The Impact of Immune System in Regulating Bone Metastasis Formation by Osteotropic Tumors

1Department of Orthopedics, Washington University School of Medicine, St. Louis, MO 63130, USA
2CeRMS, San Giovanni Battista General Hospital, University of Turin, Via Santena 5, 10126 Turin, Italy

Received 13 October 2014; Accepted 2 December 2014

Academic Editor: Roberta Faccio

Copyright © 2015 Lucia D’Amico and Ilaria Roato. This is an open access article distributed under the Creative Commons Attribution License, which permits unrestricted use, distribution, and reproduction in any medium, provided the original work is properly cited.

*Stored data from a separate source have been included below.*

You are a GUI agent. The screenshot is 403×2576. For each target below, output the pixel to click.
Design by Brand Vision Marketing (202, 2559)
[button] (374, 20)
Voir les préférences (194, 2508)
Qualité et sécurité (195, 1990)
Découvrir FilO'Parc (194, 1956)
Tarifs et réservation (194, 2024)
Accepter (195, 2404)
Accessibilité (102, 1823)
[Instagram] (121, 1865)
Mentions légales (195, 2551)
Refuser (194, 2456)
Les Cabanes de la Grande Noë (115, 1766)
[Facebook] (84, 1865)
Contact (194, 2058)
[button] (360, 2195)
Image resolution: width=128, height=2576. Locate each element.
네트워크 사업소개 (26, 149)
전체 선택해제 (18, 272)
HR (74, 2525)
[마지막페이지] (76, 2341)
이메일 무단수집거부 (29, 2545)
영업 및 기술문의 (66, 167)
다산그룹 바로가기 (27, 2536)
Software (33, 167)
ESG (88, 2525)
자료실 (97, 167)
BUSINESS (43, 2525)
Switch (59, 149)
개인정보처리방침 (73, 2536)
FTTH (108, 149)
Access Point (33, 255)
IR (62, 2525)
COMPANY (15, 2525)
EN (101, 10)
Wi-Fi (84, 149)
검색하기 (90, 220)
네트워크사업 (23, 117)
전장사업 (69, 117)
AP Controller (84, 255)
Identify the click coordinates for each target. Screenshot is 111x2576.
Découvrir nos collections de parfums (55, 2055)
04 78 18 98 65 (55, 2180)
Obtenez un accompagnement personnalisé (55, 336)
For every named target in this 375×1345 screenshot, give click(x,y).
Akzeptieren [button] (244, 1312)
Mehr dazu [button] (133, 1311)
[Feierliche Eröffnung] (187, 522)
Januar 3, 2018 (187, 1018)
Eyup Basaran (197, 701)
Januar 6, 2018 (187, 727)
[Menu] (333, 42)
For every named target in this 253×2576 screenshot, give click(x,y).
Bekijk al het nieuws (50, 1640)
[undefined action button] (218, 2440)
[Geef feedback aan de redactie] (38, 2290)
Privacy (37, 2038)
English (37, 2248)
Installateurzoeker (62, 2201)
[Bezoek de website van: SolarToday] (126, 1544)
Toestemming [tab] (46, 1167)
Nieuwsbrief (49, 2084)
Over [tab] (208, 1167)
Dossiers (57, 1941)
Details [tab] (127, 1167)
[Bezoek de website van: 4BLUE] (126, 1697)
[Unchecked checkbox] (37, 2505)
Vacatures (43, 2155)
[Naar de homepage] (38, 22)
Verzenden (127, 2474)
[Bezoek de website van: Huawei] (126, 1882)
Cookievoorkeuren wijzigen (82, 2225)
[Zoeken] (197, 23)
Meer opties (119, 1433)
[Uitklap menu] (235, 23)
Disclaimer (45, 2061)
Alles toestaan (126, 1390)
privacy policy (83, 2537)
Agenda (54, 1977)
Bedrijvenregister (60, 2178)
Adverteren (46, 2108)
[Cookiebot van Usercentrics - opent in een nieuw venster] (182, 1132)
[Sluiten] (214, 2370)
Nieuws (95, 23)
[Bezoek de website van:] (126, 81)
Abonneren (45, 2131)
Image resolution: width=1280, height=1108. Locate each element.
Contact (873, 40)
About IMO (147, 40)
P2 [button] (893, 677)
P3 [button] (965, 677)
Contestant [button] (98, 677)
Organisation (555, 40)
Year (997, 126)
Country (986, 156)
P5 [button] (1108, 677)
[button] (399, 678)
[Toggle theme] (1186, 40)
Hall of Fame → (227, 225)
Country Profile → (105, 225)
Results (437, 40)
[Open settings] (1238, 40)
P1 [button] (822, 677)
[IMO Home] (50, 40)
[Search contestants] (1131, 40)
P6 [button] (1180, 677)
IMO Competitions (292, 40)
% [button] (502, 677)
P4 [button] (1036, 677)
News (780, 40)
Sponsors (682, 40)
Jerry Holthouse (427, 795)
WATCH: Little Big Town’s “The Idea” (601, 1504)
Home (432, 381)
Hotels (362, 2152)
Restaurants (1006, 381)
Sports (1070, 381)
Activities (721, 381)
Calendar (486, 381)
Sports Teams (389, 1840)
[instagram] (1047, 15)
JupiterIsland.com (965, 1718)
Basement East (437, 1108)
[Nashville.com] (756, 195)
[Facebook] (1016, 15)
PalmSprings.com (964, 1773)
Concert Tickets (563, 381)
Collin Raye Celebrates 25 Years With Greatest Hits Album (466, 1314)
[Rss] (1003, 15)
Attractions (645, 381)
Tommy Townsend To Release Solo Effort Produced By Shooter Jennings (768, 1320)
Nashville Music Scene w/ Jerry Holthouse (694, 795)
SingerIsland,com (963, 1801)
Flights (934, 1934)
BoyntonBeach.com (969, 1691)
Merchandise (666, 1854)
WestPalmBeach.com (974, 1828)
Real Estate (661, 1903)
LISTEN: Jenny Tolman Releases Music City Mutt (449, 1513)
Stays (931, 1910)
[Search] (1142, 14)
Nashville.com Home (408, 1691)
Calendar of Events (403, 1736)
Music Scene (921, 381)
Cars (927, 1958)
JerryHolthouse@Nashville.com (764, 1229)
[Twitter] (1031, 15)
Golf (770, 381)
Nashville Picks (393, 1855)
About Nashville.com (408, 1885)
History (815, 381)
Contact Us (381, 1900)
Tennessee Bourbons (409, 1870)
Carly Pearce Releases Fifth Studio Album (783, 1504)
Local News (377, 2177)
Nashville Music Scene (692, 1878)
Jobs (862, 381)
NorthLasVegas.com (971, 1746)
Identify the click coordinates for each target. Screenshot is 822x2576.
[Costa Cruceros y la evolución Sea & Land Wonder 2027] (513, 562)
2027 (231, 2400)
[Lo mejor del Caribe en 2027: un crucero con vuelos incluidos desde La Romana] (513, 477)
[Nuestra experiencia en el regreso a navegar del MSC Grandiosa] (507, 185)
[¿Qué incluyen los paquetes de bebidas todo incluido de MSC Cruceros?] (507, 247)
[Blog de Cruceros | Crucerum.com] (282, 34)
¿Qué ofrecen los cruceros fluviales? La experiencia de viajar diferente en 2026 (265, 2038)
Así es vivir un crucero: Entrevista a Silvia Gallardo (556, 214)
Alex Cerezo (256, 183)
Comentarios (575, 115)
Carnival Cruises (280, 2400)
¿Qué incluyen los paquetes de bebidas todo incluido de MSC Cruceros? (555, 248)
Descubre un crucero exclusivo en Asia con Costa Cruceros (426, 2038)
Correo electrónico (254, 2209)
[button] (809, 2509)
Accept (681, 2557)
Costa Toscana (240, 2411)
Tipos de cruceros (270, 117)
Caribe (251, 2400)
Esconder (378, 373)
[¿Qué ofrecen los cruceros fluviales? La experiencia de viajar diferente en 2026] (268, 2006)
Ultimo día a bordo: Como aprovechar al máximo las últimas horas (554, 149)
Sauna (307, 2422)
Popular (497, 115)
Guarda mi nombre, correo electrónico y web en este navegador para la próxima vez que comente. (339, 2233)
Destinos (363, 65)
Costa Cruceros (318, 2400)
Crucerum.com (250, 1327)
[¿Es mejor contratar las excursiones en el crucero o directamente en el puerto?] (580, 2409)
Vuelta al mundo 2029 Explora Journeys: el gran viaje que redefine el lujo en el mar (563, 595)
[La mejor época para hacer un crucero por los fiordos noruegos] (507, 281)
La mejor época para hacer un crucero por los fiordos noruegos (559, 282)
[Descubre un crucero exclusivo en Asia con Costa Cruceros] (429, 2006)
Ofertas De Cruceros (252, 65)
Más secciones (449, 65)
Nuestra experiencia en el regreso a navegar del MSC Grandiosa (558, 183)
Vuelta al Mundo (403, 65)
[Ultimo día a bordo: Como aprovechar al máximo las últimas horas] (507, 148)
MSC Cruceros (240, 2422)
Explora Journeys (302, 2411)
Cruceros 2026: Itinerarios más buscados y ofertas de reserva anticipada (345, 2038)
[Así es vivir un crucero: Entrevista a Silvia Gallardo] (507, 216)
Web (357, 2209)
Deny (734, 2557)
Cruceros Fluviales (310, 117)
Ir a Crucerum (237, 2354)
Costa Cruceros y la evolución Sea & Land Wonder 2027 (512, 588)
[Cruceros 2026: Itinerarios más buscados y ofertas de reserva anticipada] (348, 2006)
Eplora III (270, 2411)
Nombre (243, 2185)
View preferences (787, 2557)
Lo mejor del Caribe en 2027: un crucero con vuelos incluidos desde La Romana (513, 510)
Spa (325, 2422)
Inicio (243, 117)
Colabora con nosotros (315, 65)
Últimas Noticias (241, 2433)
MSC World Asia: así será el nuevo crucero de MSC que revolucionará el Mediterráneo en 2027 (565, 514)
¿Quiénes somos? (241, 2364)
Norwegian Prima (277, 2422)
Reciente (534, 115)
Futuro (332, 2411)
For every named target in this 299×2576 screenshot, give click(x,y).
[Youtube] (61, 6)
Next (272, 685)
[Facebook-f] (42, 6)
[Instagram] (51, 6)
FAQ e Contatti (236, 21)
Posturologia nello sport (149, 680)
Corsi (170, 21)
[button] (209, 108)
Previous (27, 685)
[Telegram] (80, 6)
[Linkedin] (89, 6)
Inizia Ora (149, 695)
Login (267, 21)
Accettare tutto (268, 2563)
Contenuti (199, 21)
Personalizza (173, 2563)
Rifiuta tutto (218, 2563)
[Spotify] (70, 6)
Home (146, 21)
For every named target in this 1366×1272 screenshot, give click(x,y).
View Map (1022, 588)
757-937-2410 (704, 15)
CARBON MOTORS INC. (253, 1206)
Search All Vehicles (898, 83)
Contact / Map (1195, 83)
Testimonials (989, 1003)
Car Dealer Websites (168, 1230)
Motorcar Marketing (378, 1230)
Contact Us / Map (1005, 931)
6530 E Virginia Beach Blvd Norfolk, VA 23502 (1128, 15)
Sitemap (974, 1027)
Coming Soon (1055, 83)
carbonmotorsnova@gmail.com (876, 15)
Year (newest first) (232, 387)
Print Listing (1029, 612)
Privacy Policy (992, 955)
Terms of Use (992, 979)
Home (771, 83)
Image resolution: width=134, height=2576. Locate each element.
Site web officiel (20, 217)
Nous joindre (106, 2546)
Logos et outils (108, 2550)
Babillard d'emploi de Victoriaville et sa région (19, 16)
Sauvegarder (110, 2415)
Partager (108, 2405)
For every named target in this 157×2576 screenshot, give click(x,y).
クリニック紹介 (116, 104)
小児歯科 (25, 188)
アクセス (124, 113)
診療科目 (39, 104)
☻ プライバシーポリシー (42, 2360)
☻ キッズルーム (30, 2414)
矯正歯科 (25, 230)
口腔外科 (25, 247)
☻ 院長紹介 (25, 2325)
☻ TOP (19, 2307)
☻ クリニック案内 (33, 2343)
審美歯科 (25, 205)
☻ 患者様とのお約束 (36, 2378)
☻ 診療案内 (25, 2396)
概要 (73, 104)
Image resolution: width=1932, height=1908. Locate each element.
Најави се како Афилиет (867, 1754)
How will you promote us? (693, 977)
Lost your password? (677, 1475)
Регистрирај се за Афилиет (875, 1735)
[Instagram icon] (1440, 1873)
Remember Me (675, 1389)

Bone metastases are frequent and debilitating consequence for many tumors, such as breast, lung, prostate, and kidney cancer. Many studies report the importance of the immune system in the pathogenesis of bone metastasis. Indeed, bone and immune system are strictly linked to each other because bone regulates the hematopoietic stem cells from which all cells of the immune system derive, and many immunoregulatory cytokines influence the fate of bone cells. Furthermore, both cytokines and factors produced by immune and bone cells promote the growth of tumor cells in bone, contributing to supporting the vicious cycle of bone metastasis. This review summarizes the current knowledge on the interactions among bone, immune, and tumor cells aiming to provide an overview of the osteoimmunology field in bone metastasis from solid tumors.